Recently, Facebook’s PHP execution engine HHVM announced on its official blog that they are about to stop supporting PHP.
HHVM dramatically increases speed by dynamically translating PHP code into native machine code. HHVM supports the PHP and PHP dialect Hack languages. But now the development team announced that HHVM v3.30 will be the last version to support PHP. Here are some key time nodes:
- 2018-12-03: branch cut: expect PHP code to stop working with master and nightly builds after this date
- 2018-12-17: expected release date for v3.30.0
- 2019-01-28: expected release date for v4.0.0, without PHP support
- 2019-11-19: expected end of support for v3.30
The HHVM development team recommends that projects that use HHVM be fully migrated to the Hack or PHP7 and PHP runtimes.
They also said that they hope that their own support for real-world PHP code can quickly break through: for example, they might use the inout parameter instead of the built-in reference parameter (&$foo), making INT64_MAX + 1 === INT64_MIN (float) except).
There is a lot to be said about HHVM giving up on PHP support. As we reported last year, because of the large compatibility issues between PHP 7 and PHP 5, Facebook’s HHVM team decided to switch to Hack to develop HHVM. By reducing the use of PHP, the HHVM team hopes that HHVM and Hack will give developers a better, higher performance experience.
Hack is built on the PHP ecosystem, but Facebook’s ultimate goal is to give Hack its own core framework ecosystem.

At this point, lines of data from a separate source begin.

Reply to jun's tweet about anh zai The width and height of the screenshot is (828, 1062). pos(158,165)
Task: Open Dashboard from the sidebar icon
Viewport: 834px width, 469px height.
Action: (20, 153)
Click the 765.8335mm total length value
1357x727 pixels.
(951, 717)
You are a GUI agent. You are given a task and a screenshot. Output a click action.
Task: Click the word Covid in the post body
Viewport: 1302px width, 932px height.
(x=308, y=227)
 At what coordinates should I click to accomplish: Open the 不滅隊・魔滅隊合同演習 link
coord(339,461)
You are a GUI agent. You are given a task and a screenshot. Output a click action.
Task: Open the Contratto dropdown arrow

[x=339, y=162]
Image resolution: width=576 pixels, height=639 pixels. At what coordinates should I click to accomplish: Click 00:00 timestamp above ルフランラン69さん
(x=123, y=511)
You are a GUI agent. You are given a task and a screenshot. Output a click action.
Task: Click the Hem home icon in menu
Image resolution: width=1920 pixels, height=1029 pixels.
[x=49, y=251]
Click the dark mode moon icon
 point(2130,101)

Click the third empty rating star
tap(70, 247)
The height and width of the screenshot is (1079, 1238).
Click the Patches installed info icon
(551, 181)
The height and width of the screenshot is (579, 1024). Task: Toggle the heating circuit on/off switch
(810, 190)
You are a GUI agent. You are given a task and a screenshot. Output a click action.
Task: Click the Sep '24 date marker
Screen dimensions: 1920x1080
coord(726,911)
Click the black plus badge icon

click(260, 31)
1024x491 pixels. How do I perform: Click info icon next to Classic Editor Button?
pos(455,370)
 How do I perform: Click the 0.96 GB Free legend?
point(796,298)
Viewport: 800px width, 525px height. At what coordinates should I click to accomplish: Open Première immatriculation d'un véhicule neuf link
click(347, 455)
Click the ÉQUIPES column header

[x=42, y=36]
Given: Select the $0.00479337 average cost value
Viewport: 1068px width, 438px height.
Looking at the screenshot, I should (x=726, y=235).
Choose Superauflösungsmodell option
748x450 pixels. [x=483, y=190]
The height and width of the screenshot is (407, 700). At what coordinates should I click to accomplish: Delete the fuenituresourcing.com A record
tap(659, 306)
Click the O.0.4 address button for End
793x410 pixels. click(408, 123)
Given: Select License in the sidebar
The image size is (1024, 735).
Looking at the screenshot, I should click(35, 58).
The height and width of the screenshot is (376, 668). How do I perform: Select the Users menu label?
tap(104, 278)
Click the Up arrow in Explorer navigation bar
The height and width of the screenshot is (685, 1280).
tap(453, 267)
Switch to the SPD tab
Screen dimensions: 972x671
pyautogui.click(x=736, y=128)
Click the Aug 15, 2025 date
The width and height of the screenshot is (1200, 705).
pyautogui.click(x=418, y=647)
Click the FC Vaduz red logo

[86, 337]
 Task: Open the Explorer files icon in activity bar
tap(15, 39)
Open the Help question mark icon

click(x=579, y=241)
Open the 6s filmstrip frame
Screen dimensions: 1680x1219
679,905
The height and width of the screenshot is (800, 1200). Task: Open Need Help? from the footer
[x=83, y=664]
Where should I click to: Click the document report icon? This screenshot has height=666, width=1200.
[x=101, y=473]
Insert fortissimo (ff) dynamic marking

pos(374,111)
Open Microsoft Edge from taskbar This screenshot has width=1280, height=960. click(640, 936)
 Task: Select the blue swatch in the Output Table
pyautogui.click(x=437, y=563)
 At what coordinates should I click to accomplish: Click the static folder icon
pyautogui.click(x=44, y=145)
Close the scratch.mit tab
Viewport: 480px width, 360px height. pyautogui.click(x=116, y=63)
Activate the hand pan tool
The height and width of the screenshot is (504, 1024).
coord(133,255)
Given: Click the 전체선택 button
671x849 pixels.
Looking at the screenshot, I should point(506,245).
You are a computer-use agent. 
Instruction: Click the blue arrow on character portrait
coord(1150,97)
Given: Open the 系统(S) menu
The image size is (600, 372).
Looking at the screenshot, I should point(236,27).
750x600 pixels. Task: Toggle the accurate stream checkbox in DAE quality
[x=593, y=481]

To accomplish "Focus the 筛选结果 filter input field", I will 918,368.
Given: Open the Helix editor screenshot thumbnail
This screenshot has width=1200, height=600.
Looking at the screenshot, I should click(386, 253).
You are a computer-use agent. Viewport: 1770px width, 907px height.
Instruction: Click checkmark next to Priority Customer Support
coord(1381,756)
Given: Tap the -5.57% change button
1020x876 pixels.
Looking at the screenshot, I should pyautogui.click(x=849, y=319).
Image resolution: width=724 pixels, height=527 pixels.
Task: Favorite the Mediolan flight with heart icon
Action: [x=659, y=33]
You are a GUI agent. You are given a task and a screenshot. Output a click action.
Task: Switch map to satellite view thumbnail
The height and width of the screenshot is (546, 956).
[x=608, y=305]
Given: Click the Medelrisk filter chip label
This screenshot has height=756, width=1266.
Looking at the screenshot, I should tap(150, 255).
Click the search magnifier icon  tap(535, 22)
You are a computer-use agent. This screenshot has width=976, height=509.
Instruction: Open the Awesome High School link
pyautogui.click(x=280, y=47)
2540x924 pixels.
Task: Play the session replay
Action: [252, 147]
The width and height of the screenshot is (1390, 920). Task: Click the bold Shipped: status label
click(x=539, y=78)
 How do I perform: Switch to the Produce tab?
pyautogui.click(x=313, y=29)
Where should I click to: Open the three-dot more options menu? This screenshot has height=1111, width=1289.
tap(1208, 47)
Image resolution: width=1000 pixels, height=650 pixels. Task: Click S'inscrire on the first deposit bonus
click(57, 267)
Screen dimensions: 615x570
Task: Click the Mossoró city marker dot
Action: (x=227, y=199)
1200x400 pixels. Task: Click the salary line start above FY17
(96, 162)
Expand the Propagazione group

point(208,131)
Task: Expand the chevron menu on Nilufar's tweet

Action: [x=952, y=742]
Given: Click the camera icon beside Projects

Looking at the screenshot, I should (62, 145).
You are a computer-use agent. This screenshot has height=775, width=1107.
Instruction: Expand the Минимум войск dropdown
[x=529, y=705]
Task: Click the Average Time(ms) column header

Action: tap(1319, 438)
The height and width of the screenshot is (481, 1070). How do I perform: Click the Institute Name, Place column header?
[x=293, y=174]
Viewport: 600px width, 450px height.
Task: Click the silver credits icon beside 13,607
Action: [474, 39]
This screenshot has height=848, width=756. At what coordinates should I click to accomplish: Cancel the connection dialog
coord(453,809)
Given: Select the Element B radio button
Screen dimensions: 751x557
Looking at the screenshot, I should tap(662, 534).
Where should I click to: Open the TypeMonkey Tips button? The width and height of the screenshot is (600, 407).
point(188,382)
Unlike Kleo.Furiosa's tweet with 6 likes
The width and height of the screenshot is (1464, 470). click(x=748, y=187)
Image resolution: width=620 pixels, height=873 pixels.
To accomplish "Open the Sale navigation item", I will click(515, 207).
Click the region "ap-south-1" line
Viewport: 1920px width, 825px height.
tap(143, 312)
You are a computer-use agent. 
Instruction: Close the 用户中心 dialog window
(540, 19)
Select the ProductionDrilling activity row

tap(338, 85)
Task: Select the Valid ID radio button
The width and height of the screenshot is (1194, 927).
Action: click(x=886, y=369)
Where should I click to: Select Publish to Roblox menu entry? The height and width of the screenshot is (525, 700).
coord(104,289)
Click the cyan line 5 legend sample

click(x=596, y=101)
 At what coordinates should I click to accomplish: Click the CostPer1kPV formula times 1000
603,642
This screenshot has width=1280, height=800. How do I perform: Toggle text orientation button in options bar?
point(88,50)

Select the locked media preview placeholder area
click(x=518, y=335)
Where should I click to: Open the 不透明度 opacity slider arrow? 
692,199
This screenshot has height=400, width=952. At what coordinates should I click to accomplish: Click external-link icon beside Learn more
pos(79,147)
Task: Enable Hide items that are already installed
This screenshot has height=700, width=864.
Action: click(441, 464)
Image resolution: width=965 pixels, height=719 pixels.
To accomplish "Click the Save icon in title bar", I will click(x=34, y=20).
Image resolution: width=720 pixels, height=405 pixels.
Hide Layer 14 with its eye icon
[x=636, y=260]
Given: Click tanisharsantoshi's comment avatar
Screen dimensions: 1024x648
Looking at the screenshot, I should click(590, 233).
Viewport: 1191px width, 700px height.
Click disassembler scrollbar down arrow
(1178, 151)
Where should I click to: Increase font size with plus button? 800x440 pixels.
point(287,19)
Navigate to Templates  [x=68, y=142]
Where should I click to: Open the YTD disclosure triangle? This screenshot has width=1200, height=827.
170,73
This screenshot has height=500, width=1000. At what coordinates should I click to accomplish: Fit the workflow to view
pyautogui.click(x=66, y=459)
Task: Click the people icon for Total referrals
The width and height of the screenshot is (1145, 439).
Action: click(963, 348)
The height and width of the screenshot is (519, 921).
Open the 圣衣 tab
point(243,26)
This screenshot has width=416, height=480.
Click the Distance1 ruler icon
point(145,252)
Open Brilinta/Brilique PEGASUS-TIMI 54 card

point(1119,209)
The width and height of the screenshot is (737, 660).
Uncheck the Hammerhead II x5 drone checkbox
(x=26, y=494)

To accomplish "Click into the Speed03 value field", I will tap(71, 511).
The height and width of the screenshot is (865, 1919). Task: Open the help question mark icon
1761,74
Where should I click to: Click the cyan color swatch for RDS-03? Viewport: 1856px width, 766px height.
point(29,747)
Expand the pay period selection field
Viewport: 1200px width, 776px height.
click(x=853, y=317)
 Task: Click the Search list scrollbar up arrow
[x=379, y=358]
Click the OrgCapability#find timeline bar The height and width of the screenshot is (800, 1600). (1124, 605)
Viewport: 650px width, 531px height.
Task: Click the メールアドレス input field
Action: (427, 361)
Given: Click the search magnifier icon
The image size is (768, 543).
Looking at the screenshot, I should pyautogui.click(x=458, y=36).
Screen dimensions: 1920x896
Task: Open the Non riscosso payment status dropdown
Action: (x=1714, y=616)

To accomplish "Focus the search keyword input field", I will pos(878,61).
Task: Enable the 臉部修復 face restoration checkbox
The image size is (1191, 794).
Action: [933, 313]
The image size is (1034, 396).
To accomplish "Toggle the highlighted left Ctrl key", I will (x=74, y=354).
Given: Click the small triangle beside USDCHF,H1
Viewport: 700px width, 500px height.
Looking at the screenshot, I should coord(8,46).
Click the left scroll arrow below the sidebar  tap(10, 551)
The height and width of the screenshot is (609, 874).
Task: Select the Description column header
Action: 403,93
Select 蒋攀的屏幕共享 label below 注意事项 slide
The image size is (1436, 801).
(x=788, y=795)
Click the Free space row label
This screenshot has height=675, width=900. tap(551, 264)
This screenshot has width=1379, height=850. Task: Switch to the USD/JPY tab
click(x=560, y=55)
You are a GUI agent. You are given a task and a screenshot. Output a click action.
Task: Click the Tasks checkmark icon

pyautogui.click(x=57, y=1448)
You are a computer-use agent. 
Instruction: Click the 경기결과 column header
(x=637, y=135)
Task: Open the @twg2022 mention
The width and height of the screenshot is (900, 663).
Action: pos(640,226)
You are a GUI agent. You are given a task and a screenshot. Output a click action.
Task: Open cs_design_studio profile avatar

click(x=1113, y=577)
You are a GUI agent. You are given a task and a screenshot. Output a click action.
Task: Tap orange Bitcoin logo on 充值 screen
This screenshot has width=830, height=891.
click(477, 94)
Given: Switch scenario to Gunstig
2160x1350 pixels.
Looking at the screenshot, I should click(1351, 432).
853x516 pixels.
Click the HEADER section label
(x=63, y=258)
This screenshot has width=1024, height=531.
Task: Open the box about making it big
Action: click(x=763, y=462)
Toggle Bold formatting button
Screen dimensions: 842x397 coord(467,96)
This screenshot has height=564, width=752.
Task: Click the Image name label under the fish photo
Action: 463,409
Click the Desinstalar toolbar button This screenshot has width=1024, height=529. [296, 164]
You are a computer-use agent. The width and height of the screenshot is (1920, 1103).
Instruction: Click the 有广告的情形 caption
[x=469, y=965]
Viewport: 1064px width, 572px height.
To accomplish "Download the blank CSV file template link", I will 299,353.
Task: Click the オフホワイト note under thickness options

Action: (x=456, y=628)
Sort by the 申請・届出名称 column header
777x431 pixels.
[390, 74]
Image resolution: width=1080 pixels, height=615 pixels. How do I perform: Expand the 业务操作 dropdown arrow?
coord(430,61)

To this end, the HHVM team also shared 2018’s open source plan with us, with the priority of supporting existing users and reducing the pain of stopping support for PHP. This will involve creating additional projects and optimizing several existing projects to achieve the appropriate v1.x state.
Current part of the plan
- hh-apidoc: improve ease of use, integrate with existing projects, improve readability and formatting of produced documents
- hacktest: improve ease of use, documentation, and use as a replacement for PHPUnit in all our existing projects
- hack-router, hack-router-codegen: remove the dependency on PSR-7, revisit the API design for current best practices, improve documentation
- we are investigating migrating away from Composer and Packagist; it currently seems likely that this is going to be a set of best practices or extensions to Yarn, using the NPM repository, with the goal of using a single package manager for both the JS and Hack parts of web-based projects.
In 2019, the development team hopes that these efforts will continue and expand to a greater extent, as well as providing more automated migration tools to update the code to handle language changes.